◆ Goal of the exercise
Here is a listing. Write it all out again exactly, but not its pictures.

◆ Supplied records
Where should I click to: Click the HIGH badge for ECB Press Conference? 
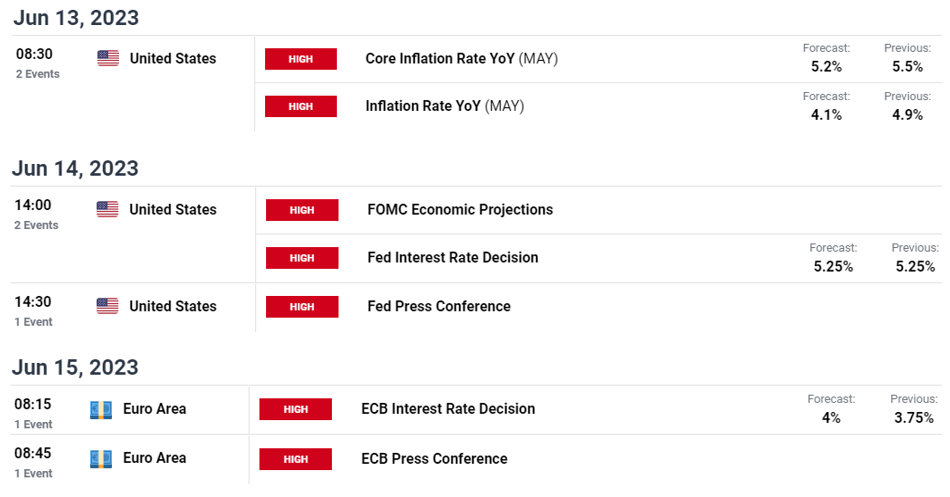[296, 459]
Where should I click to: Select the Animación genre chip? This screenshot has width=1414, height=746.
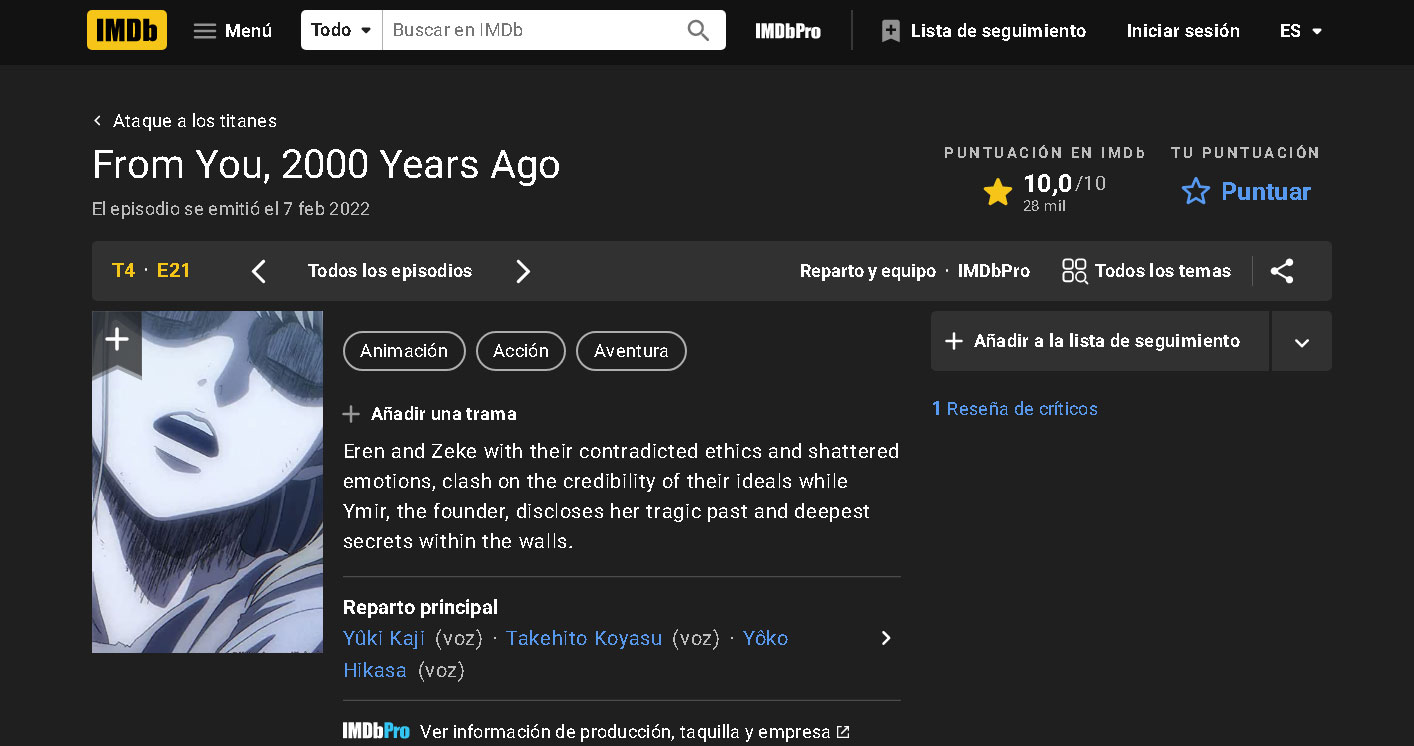[x=404, y=351]
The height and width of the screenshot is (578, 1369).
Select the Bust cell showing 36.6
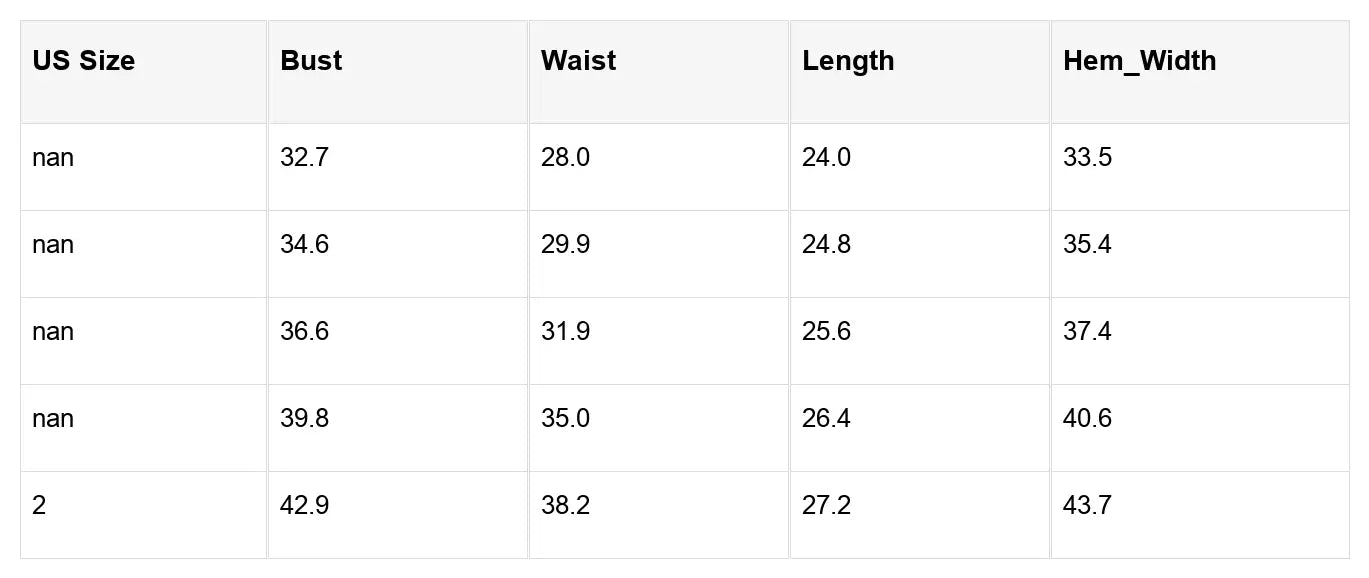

◆ Result of this exercise
Where should I click to: Click the HIGH badge for ECB Press Conference? 
[296, 459]
Where should I click to: Select the Animación genre chip? This screenshot has width=1414, height=746.
[x=404, y=351]
The height and width of the screenshot is (578, 1369).
Select the Bust cell showing 36.6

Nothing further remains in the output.